_Task to complete_.
The whole listing is to be written out again exactly; the pictures are not.

────

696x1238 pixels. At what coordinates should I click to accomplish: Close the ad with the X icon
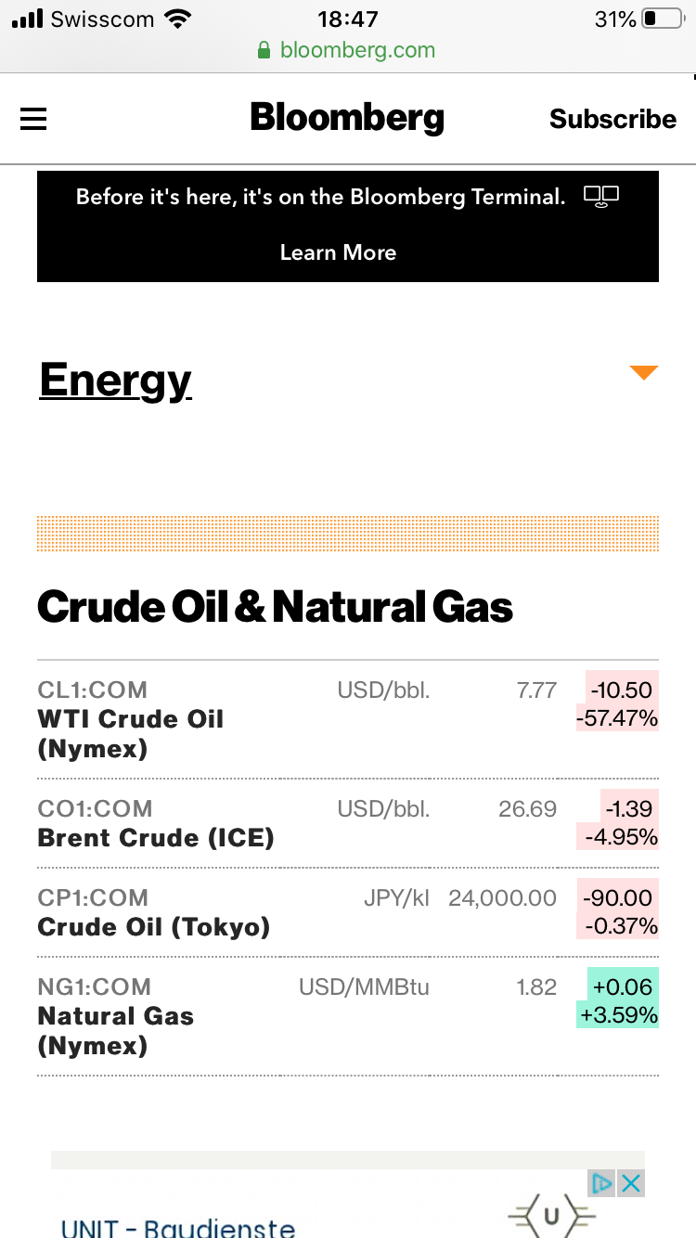[x=631, y=1182]
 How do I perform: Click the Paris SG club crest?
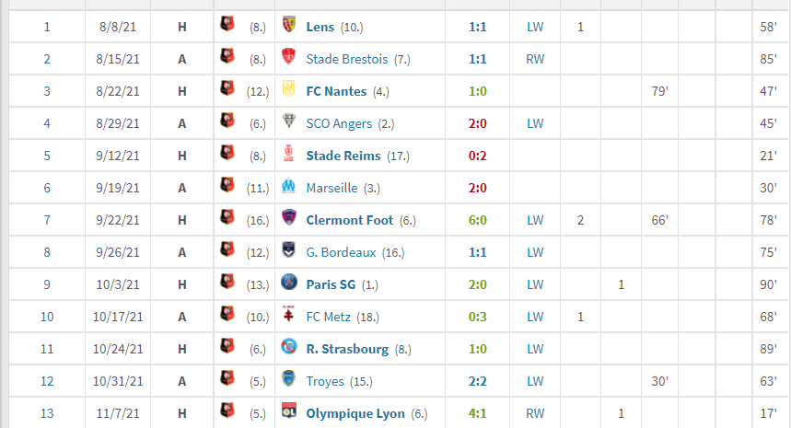click(289, 283)
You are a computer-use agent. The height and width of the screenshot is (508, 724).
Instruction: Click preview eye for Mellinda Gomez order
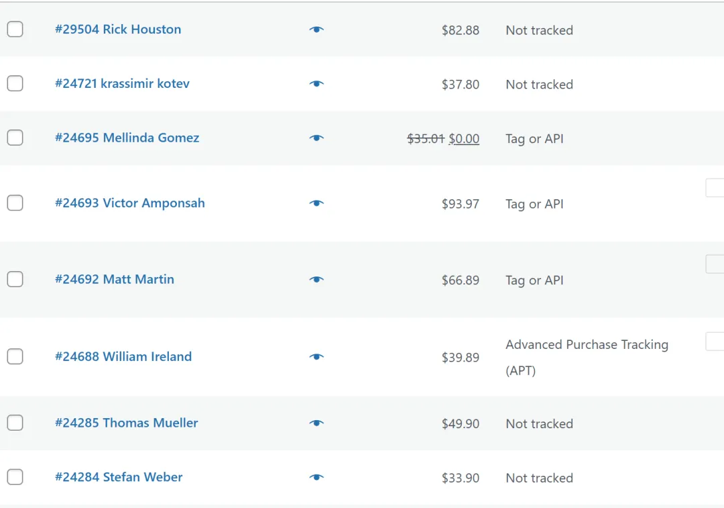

────

_Answer below_.
696x1238 pixels. At what coordinates should I click to accomplish: Close the ad with the X icon
[x=631, y=1182]
 How do I perform: Click the Paris SG club crest?
click(289, 283)
You are a computer-use agent. The height and width of the screenshot is (508, 724).
Instruction: Click preview eye for Mellinda Gomez order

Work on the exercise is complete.